Medtronic earns revenues from two major groups – the Cardiac & Vascular Group and the Restorative Therapies Group. The former encompasses the Cardiac Rhythm Disease Management (CRDM), Coronary, Structural Heart, and Endovascular businesses; while the latter includes the Spine, Neuromodulation, Diabetes, and Surgical Technologies businesses.

CRDM sales were up 1% year over year (up 2% at CER) to $1.184 billion. Revenues from Implantable Cardioverter Defibrillators (ICD) increased 1% at CER to $655 million on the back of strong adoption ofthe Viva XT CRT-D that drove growth in Western Europe and Japan. Pacing system revenues edged down 2% at CER to reach $439 million. AF solutions on the other hand, grew 20% primarily due to a stupendous 30% improvement in the Arctic Front CryoAblation System.

Coronary revenues remained flat year over year at $436 million.

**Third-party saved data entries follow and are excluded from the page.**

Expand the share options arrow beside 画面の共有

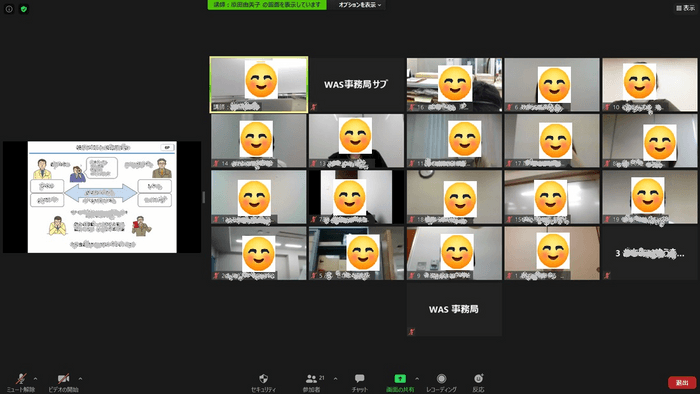[x=417, y=379]
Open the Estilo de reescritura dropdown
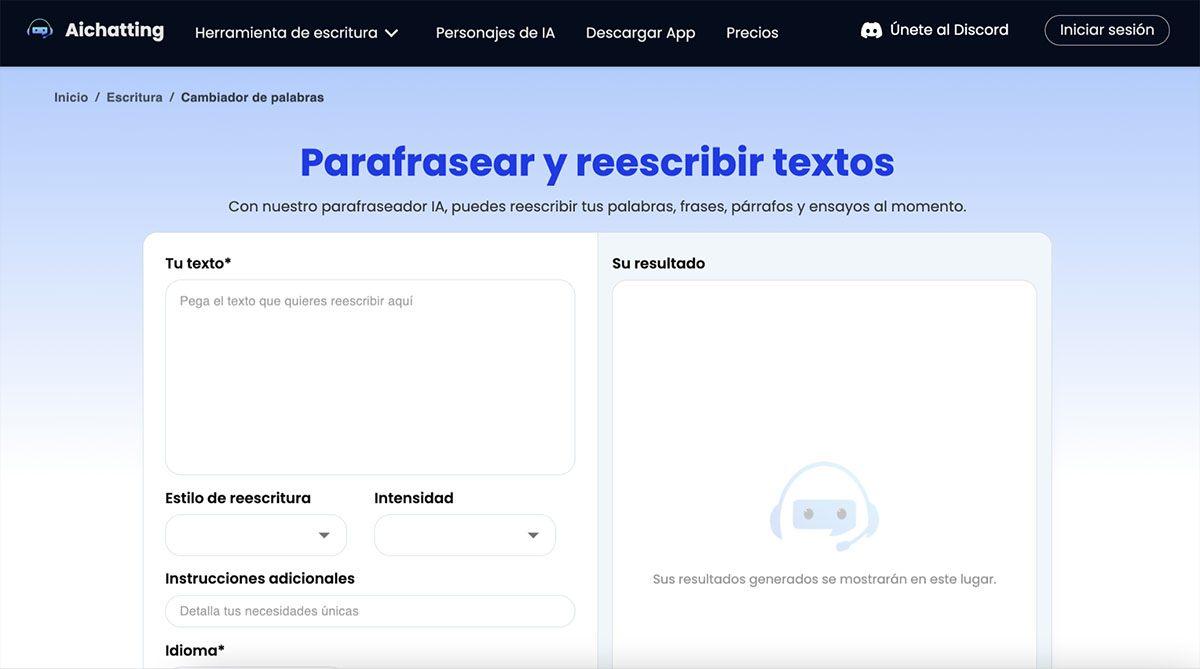 256,535
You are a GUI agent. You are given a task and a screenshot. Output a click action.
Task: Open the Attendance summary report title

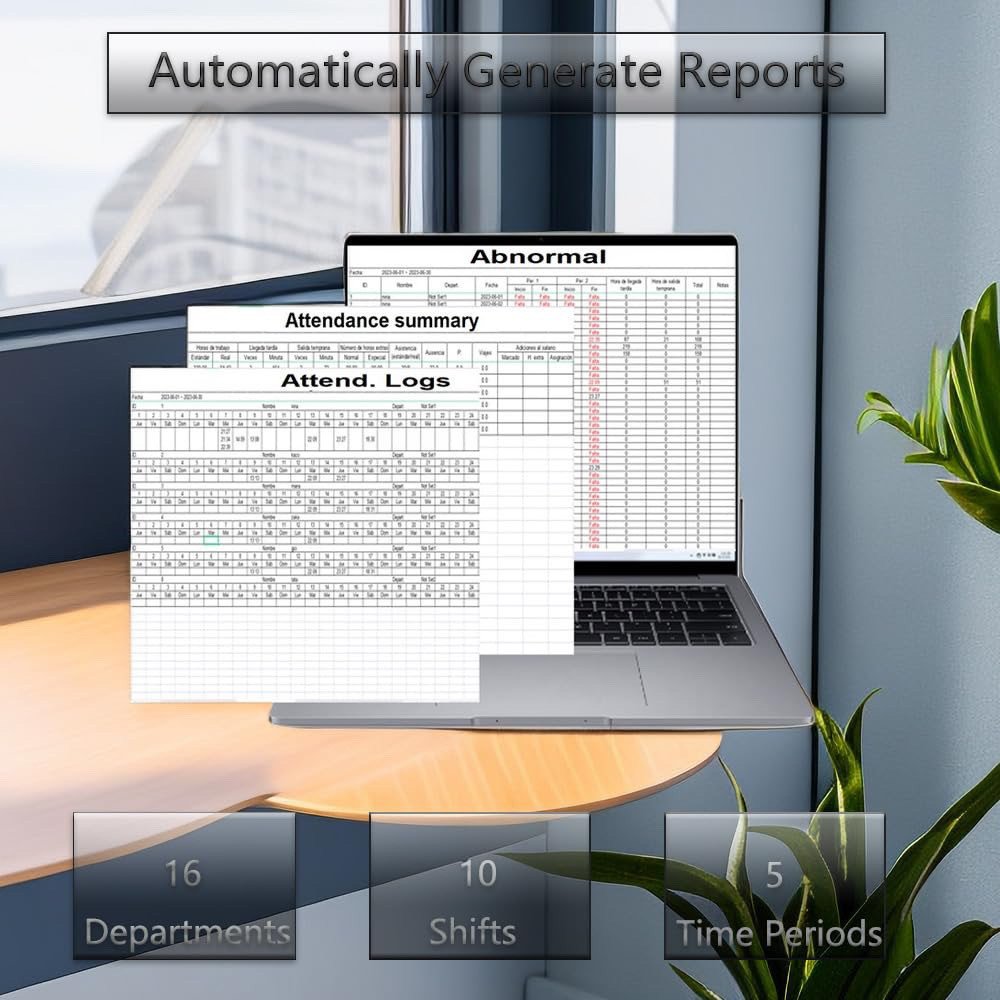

On the other hand, Structural Heart and Endovascular recorded growth of 4% (to $281 million) and 4% (to $218 million), respectively, at CER. The company is benefiting from the sale of the drug eluting stent (DES), which grew 5% at CER driven by significant share gains of the Resolute Integrity drug-eluting stent worldwide.

Strong CoreValve transcatheter aortic heart valve sales in the international market led to growth in the Structural Heart business. As expected, in the reported quarter, Medtronic received U.S. approval of CoreValve for extreme risk patients. On the other hand, Endovascular growth was negatively impacted by the divestiture of a reentry catheter product line and elimination of a peripheral below-the-knee product from the market.

Spine revenues maintained the sluggish trend and fell 1% year over year (flat at CER) along with a flat Core Spine revenue growth to $631 million. Excluding sales of balloon kyphoplasty, Core Spine grew in the low single digits, both globally and in the U.S. 

Moreover, BMP (bone morphogenetic protein) revenue declined 1% at CER to $113 million. According to Medtronic, after several quarters of drag in sales, the global and U.S. spine markets have started showing signs of stability.

Meanwhile, Surgical Technologies revenues were $386 million (up 10% year over year and up 11% at CER), while revenues at Neuromodulation were $478 million (up 7%, same at CER) and at Diabetes, $436 million (up 16%, same at CER).


Gross margin during the reported quarter contracted 41 basis points (bps) to 74.8%. Adjusted operating margin contracted 52 bps year over year to 30.1%, with a 3.8% increase in selling, general and administrative expenses (to $1.454 billion), a 4.3% decline in research and development expenses (to $360 million) and a huge 164.7% decline in Other expenses (to $45 million).


Medtronic tightened its EPS outlook for fiscal 2014. The company currently expects full-year EPS in the range of $3.81−$3.83 (implying annualized growth of approximately 6%) from earlier prediction of $3.80−$3.85 (annualized growth of 6%−8%).

However, the company restated its revenue growth outlook for fiscal 2014 at 3%−4% at CER. The current Zacks Consensus Estimate for EPS stands at $3.82 (on revenues of $17.022 billion) and remains within the guided range.

Our Take

Medtronic posted a mixed fiscal third quarter with in-line EPS and a revenue beat. The still sluggish CRDM sales with poor ICD and pacing revenues remain a matter of concern. Margin pressure too poses a major cause of worry. However, Medtronic is trying every means to boost growth. This includes penetration into the international markets, and expansion of portfolio and restructuring initiatives, which should benefit the company over the long term.

Meanwhile, Medtronic has increased its focus on the emerging markets and is targeting higher revenues from this region. The company is also committed to its aim of returning 50% of its free cash flow to its shareholders, along with undertaking suitable acquisitions, to augment growth.

Currently, Medtronic retains a Zacks Rank #3 (Hold). Medical device companies such as NuVasive, Inc. (NUVA - Free Report) , Baxter International Inc. (BAX - Free Report) and Covidien plc  are also expected to do well. While NUVA carries a Zacks Rank #1 (Strong Buy), BAX and COV hold a Zacks Rank #2 (Buy).